* BEGIN *
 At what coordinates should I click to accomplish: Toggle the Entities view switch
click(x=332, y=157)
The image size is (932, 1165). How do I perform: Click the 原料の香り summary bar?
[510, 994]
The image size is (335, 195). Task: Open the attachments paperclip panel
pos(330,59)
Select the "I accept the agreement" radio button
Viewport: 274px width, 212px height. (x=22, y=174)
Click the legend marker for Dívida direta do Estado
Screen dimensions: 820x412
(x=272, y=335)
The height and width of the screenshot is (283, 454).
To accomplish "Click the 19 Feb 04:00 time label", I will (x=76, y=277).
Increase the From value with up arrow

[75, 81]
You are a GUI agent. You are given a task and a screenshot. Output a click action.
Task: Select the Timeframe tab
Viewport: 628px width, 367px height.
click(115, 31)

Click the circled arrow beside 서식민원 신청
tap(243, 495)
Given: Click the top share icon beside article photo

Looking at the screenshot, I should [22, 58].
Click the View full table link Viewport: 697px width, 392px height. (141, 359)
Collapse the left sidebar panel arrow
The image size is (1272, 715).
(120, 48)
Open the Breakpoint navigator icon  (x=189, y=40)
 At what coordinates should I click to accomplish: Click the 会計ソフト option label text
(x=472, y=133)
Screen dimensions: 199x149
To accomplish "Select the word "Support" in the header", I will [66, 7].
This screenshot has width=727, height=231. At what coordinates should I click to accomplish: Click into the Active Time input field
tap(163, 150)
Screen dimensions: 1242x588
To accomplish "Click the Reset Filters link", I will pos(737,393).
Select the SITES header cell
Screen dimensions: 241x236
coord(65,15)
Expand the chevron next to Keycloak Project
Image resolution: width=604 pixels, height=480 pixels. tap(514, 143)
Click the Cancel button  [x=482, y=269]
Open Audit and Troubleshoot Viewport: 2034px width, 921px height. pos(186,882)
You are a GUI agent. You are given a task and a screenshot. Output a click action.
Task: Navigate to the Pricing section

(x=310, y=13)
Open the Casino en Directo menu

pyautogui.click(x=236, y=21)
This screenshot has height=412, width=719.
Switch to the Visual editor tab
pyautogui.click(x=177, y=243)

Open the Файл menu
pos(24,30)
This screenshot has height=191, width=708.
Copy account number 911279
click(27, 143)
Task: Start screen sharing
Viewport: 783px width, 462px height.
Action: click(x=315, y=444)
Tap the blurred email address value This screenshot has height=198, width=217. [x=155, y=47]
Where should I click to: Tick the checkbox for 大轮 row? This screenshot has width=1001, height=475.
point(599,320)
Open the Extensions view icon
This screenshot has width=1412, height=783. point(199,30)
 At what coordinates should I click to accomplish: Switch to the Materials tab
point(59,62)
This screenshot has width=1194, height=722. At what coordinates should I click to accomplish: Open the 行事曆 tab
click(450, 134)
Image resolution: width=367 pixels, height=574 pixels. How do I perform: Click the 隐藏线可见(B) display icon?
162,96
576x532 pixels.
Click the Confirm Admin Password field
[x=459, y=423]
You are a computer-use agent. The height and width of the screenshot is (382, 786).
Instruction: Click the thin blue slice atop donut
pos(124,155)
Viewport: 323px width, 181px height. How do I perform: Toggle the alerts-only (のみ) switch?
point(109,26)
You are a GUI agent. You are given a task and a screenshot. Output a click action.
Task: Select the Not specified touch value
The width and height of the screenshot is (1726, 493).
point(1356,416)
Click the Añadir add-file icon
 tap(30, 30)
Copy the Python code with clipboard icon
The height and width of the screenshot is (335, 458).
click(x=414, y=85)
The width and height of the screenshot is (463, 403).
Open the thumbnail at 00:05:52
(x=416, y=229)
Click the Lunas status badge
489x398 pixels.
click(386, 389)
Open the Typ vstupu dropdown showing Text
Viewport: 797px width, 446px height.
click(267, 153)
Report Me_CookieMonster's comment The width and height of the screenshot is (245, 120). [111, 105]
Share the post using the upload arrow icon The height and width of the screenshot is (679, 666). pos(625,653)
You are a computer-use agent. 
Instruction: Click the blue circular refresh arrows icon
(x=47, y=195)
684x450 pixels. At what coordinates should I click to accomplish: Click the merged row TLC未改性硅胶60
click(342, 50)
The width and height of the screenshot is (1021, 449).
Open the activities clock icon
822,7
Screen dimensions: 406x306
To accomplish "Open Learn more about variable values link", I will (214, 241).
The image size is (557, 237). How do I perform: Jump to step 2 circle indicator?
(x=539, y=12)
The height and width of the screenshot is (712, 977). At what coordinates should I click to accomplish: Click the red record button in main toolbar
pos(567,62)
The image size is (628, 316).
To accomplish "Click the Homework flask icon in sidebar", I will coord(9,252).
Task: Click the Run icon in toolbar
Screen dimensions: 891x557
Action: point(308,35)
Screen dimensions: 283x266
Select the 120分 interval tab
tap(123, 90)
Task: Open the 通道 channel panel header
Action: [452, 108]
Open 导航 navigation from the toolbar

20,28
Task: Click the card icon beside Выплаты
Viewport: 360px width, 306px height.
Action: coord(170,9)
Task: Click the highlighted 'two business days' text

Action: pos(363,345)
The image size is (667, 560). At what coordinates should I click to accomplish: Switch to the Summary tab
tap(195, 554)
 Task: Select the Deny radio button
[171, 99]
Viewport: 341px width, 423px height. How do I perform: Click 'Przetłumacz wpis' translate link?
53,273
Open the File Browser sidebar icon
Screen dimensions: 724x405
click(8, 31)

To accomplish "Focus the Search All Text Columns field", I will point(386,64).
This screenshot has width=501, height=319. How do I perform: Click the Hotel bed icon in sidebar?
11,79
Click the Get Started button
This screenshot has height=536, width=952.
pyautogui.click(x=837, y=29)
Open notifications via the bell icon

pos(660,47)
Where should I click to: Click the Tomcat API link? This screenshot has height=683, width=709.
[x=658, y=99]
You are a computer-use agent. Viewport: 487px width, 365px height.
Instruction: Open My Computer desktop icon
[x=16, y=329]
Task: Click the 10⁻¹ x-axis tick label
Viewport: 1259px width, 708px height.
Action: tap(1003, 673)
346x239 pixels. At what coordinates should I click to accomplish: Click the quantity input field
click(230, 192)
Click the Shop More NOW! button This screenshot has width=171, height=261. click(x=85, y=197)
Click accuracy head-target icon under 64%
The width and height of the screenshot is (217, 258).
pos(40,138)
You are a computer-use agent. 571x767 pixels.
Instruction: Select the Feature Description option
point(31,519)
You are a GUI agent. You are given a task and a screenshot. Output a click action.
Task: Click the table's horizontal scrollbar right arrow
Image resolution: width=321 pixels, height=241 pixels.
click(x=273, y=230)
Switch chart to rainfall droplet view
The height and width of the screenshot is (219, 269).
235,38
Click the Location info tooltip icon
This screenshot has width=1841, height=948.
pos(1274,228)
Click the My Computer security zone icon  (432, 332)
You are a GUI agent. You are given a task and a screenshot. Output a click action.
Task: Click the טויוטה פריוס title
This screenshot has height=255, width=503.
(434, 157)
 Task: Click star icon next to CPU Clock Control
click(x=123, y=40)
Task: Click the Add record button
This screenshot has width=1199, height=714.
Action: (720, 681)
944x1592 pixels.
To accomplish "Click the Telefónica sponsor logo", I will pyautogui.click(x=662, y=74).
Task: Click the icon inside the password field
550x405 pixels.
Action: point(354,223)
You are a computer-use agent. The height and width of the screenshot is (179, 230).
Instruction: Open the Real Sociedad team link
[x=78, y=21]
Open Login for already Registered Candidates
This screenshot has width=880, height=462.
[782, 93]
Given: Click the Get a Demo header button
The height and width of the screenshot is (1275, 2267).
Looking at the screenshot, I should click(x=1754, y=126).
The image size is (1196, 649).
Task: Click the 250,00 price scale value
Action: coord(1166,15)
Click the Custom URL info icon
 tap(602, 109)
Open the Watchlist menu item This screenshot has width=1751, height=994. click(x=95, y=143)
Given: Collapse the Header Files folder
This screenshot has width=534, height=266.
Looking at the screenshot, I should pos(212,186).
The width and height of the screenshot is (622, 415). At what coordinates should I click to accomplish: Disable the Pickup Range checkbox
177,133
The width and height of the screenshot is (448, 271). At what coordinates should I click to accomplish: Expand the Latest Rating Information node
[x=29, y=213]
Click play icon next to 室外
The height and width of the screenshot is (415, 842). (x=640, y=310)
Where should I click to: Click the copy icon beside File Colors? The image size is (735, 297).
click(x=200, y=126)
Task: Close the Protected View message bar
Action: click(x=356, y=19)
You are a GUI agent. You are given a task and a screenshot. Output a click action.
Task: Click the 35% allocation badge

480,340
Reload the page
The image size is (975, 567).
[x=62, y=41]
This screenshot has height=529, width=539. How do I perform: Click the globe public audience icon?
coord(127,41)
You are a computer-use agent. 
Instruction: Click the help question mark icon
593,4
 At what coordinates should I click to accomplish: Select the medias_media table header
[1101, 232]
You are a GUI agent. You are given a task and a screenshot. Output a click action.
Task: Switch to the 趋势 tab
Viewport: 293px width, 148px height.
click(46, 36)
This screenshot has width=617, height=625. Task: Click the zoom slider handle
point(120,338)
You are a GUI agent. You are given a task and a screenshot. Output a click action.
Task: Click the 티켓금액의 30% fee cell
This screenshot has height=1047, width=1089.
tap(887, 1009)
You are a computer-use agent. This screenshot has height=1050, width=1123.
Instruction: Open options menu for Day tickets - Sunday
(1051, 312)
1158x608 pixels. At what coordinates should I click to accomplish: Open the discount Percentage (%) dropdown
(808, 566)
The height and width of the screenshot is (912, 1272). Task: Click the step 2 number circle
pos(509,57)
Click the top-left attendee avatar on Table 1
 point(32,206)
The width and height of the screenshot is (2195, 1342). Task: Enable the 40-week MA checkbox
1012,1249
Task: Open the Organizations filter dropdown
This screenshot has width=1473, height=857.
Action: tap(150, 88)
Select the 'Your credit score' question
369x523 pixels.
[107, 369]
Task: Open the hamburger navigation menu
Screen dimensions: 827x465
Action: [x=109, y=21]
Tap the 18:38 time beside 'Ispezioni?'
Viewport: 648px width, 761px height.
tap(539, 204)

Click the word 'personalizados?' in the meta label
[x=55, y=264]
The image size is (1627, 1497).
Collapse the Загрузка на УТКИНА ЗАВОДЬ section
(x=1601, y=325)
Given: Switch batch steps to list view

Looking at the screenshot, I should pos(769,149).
* END *
- Your goal: Copy out everything from the line containing "The height and width of the screenshot is (712, 977)." down to the line containing "Action: point(308,35)", both included, and offset every coordinate in the answers by 53. Leave all other text in those items unchanged.

- Final result:
The height and width of the screenshot is (712, 977). At what coordinates should I click to accomplish: Click the red record button in main toolbar
pos(620,115)
The image size is (628, 316).
To accomplish "Click the Homework flask icon in sidebar", I will coord(62,305).
Task: Click the Run icon in toolbar
Screen dimensions: 891x557
Action: point(361,88)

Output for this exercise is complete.